Supported NiFi Python components [Technical Preview]

This release is based on Apache NiFi 1.25 and 2.0.0. Apache NiFi 2.0 introduces a set of NiFi components written in Python, most of which are supported by Cloudera.

You should be familiar with the available supported Python components and avoid using any unsupported Python component in production environments.

While additional Python components are developed and tested by the Cloudera community, they are not officially supported by Cloudera. Python components may be excluded due to various reasons, such as insufficient reliability, incomplete test case coverage, community declaration of non-production readiness, or feature deviation from Cloudera best practices. Do not use these unsupported Python components in your production environments.

Supported Python components:


Divides a large text document into smaller chunks. Input is expected in the form of a FlowFile containing a JSON Lines document, where each line includes a 'text' and a 'metadata' element.

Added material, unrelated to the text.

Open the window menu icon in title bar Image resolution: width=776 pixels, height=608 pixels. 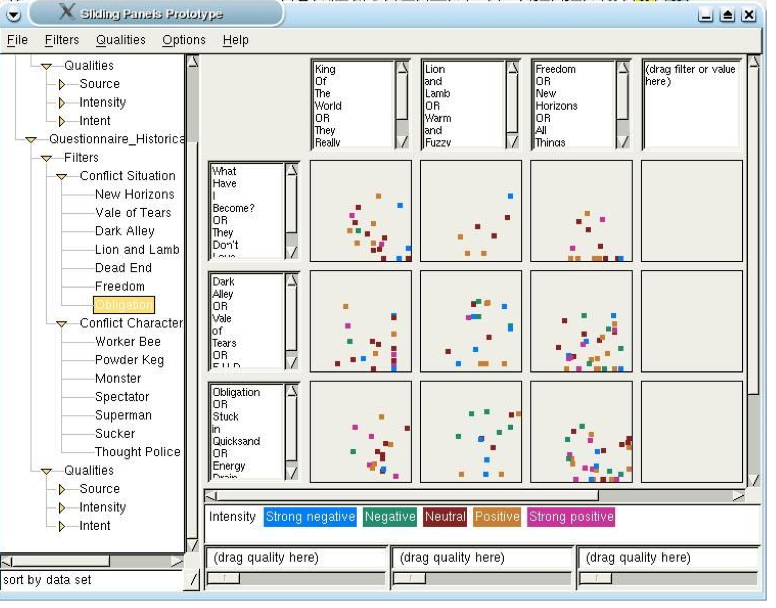(x=13, y=14)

Parses incoming unstructured text documents and performs optical character recognition (OCR) to extract text from PDF and image files. The output is formatted as 'json-lines' with two keys: 'text' and 'metadata'. The use of this processor may require significant storage space and RAM utilization due to third-party dependencies necessary for processing PDF and image files. Additionally, it is important to install Tesseract and Poppler on your system to enable the processing of PDFs or images.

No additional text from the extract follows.